Print the following entries again line for line, leaving the wording unchanged.

--- Begin ---

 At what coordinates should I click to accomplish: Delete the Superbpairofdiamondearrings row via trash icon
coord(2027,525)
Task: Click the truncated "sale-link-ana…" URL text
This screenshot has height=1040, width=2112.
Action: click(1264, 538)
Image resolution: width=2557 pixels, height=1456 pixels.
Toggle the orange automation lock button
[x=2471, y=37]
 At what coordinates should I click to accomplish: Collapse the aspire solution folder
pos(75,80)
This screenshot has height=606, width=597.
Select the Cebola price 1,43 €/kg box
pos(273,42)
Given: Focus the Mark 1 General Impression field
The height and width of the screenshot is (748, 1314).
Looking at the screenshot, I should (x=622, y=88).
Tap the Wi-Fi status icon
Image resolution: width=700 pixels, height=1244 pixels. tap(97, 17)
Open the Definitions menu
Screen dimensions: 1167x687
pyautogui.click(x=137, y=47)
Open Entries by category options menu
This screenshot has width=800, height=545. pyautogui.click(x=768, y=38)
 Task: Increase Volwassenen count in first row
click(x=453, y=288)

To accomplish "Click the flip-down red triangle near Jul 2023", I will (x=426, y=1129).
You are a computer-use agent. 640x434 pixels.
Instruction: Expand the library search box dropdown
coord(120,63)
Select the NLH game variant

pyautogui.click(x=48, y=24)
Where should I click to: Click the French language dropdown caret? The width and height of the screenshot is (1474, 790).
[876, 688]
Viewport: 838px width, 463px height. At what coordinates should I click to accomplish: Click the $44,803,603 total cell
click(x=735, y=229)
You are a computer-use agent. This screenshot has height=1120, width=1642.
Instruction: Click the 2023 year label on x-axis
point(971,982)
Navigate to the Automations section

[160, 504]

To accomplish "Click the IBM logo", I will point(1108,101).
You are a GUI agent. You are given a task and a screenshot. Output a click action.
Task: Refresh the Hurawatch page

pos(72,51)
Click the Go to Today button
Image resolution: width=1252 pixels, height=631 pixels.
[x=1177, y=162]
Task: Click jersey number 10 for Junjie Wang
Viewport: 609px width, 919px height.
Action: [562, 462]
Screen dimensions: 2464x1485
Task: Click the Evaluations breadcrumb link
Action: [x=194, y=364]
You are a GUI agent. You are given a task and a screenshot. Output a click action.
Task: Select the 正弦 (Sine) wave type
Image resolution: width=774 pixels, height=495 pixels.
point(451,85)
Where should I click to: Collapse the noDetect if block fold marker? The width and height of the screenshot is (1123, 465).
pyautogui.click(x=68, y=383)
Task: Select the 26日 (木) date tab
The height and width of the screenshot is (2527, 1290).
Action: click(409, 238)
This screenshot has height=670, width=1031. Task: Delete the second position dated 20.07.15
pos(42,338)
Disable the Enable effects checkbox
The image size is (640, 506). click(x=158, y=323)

--- End ---

→ **Exercise result**
 At what coordinates should I click to accomplish: Delete the Superbpairofdiamondearrings row via trash icon
coord(2027,525)
Task: Click the truncated "sale-link-ana…" URL text
This screenshot has height=1040, width=2112.
Action: click(1264, 538)
Image resolution: width=2557 pixels, height=1456 pixels.
Toggle the orange automation lock button
[x=2471, y=37]
 At what coordinates should I click to accomplish: Collapse the aspire solution folder
pos(75,80)
This screenshot has height=606, width=597.
Select the Cebola price 1,43 €/kg box
pos(273,42)
Given: Focus the Mark 1 General Impression field
The height and width of the screenshot is (748, 1314).
Looking at the screenshot, I should (x=622, y=88).
Tap the Wi-Fi status icon
Image resolution: width=700 pixels, height=1244 pixels. tap(97, 17)
Open the Definitions menu
Screen dimensions: 1167x687
pyautogui.click(x=137, y=47)
Open Entries by category options menu
This screenshot has width=800, height=545. pyautogui.click(x=768, y=38)
 Task: Increase Volwassenen count in first row
click(x=453, y=288)

To accomplish "Click the flip-down red triangle near Jul 2023", I will (x=426, y=1129).
You are a computer-use agent. 640x434 pixels.
Instruction: Expand the library search box dropdown
coord(120,63)
Select the NLH game variant

pyautogui.click(x=48, y=24)
Where should I click to: Click the French language dropdown caret? The width and height of the screenshot is (1474, 790).
[876, 688]
Viewport: 838px width, 463px height. At what coordinates should I click to accomplish: Click the $44,803,603 total cell
click(x=735, y=229)
You are a computer-use agent. This screenshot has height=1120, width=1642.
Instruction: Click the 2023 year label on x-axis
point(971,982)
Navigate to the Automations section

[160, 504]

To accomplish "Click the IBM logo", I will point(1108,101).
You are a GUI agent. You are given a task and a screenshot. Output a click action.
Task: Refresh the Hurawatch page

pos(72,51)
Click the Go to Today button
Image resolution: width=1252 pixels, height=631 pixels.
[x=1177, y=162]
Task: Click jersey number 10 for Junjie Wang
Viewport: 609px width, 919px height.
Action: [562, 462]
Screen dimensions: 2464x1485
Task: Click the Evaluations breadcrumb link
Action: [x=194, y=364]
You are a GUI agent. You are given a task and a screenshot. Output a click action.
Task: Select the 正弦 (Sine) wave type
Image resolution: width=774 pixels, height=495 pixels.
point(451,85)
Where should I click to: Collapse the noDetect if block fold marker? The width and height of the screenshot is (1123, 465).
pyautogui.click(x=68, y=383)
Task: Select the 26日 (木) date tab
The height and width of the screenshot is (2527, 1290).
Action: click(409, 238)
This screenshot has height=670, width=1031. Task: Delete the second position dated 20.07.15
pos(42,338)
Disable the Enable effects checkbox
The image size is (640, 506). click(x=158, y=323)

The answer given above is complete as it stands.